Les lectorats

Une vaste enquête téléphonique, menée par Sylvie Provost au début de la décennie 1980, a fourni un portrait des lectrices et lecteurs de fascicules au Québec, tous genres confondus [1].

 

L’enquête révèle que la littérature québécoise en fascicules est lue massivement, soit par environ 15% de la population. On consomme ces objets principalement pour se distraire, s’amuser ou se détendre, dans toutes les régions du Québec. Les lectrices et lecteurs sont âgés de quinze ans en moyenne, et la durée de lecture s’étend de 6 à 10 années, ce qui fixe l’âge maximal moyen à vingt-cinq ans.

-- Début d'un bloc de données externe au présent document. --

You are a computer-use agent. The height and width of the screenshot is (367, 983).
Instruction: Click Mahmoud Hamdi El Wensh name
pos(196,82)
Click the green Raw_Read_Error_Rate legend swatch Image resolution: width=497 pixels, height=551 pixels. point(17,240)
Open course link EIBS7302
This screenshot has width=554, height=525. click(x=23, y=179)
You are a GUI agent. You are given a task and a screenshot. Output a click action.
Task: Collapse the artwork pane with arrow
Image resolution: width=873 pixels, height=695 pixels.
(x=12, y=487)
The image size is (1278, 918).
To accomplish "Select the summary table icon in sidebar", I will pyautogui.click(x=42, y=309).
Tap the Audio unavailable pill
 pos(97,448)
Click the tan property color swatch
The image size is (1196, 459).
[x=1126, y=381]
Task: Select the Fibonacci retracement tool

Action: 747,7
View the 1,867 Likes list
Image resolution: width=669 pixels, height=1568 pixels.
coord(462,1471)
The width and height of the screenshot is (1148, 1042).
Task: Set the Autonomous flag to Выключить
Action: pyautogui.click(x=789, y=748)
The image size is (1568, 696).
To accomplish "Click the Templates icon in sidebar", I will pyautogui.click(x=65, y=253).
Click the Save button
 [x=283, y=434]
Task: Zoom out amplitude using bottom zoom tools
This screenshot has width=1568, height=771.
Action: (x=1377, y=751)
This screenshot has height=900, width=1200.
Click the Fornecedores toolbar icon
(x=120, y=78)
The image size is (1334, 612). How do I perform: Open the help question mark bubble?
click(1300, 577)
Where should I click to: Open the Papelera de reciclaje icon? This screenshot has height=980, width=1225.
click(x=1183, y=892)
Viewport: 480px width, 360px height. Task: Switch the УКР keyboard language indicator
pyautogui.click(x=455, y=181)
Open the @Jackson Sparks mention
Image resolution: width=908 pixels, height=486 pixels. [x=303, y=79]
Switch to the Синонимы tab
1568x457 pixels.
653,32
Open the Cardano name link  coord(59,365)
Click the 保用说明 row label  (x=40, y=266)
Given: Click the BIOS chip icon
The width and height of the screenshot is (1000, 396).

On sait aussi que les lectrices et lecteurs de fascicules sentimentaux sont légèrement plus âgés que les autres.

 

Tout porte à croire que le lectorat est mobile dans les différents sous-genres, consommant en parallèle des aventures policières en même temps que des fascicules sentimentaux, par exemple. Cette mobilité du lectorat est fortement encouragée par l’instance éditoriale, qui multiplie les annonces pour des séries concurrentes, ne ratant aucune occasion d’exhiber l’ensemble de son catalogue dans le péritexte [2]. Il n'empêche que la série la plus populaire est sans conteste « Les aventures étranges de l'agent IXE-13, l'as des espions canadiens » (publiée chez Police-Journal et écrite par Pierre Saurel, l’écrivain le plus prolifique dans ce domaine), puisque 86% des répondantes et répondants l’ont lue, contre 37% d’adeptes de romans sentimentaux [3].

 

[1] Sylvie Provost, « Avez-vous déjà lu IXE-13, Albert Brien, Guy Verchères…? », Études littéraires, vol. 15, no 2, août 1982, p.133-164.

[2] Marie-Pier Luneau et Jean-Philippe Warren, « Le temps des fascicules. Splendeurs et misères d’un format », à paraître.

[3] Sylvie Provost, « Avez-vous déjà lu IXE-13, Albert Brien, Guy Verchères…? », Études littéraires, vol. 15, no 2, août 1982, p.141.